Exercise prompt:
Copy out every line below without alteration.

[Opening Data to process section]

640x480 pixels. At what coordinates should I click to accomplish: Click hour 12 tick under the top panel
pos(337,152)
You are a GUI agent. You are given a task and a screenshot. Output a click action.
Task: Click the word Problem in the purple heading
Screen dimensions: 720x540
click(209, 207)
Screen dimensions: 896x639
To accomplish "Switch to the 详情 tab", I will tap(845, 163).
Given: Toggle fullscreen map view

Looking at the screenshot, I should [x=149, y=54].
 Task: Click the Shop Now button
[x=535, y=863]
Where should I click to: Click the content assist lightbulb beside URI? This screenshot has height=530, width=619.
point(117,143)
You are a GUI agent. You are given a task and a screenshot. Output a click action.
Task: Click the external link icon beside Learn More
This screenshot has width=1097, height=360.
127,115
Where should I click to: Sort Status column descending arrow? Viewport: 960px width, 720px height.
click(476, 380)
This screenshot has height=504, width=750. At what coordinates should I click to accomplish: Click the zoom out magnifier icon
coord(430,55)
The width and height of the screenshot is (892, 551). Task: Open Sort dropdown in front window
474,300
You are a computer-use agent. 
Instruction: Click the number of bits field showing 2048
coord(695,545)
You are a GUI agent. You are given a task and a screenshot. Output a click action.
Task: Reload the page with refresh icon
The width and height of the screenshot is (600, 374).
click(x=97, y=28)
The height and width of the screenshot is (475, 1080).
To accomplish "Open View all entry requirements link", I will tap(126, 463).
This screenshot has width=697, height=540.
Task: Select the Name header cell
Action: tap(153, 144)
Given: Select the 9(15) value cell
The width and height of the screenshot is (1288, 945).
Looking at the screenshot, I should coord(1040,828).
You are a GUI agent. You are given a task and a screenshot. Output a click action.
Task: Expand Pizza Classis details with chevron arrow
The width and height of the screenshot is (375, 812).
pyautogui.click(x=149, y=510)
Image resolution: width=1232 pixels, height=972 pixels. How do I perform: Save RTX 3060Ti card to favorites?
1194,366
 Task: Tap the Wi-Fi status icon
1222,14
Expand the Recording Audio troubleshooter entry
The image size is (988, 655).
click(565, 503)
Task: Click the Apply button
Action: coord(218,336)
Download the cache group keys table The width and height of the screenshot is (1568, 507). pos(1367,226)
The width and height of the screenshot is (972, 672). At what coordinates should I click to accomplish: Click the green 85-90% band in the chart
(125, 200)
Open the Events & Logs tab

[Closing Data to process section]

Answer section:
640x480 pixels. At what coordinates should I click to accomplish: Click hour 12 tick under the top panel
pos(337,152)
You are a GUI agent. You are given a task and a screenshot. Output a click action.
Task: Click the word Problem in the purple heading
Screen dimensions: 720x540
click(209, 207)
Screen dimensions: 896x639
To accomplish "Switch to the 详情 tab", I will tap(845, 163).
Given: Toggle fullscreen map view

Looking at the screenshot, I should [x=149, y=54].
 Task: Click the Shop Now button
[x=535, y=863]
Where should I click to: Click the content assist lightbulb beside URI? This screenshot has height=530, width=619.
point(117,143)
You are a GUI agent. You are given a task and a screenshot. Output a click action.
Task: Click the external link icon beside Learn More
This screenshot has width=1097, height=360.
127,115
Where should I click to: Sort Status column descending arrow? Viewport: 960px width, 720px height.
click(476, 380)
This screenshot has height=504, width=750. At what coordinates should I click to accomplish: Click the zoom out magnifier icon
coord(430,55)
The width and height of the screenshot is (892, 551). Task: Open Sort dropdown in front window
474,300
You are a computer-use agent. 
Instruction: Click the number of bits field showing 2048
coord(695,545)
You are a GUI agent. You are given a task and a screenshot. Output a click action.
Task: Reload the page with refresh icon
The width and height of the screenshot is (600, 374).
click(x=97, y=28)
The height and width of the screenshot is (475, 1080).
To accomplish "Open View all entry requirements link", I will tap(126, 463).
This screenshot has width=697, height=540.
Task: Select the Name header cell
Action: tap(153, 144)
Given: Select the 9(15) value cell
The width and height of the screenshot is (1288, 945).
Looking at the screenshot, I should coord(1040,828).
You are a GUI agent. You are given a task and a screenshot. Output a click action.
Task: Expand Pizza Classis details with chevron arrow
The width and height of the screenshot is (375, 812).
pyautogui.click(x=149, y=510)
Image resolution: width=1232 pixels, height=972 pixels. How do I perform: Save RTX 3060Ti card to favorites?
1194,366
 Task: Tap the Wi-Fi status icon
1222,14
Expand the Recording Audio troubleshooter entry
The image size is (988, 655).
click(565, 503)
Task: Click the Apply button
Action: coord(218,336)
Download the cache group keys table The width and height of the screenshot is (1568, 507). pos(1367,226)
The width and height of the screenshot is (972, 672). At what coordinates should I click to accomplish: Click the green 85-90% band in the chart
(125, 200)
Open the Events & Logs tab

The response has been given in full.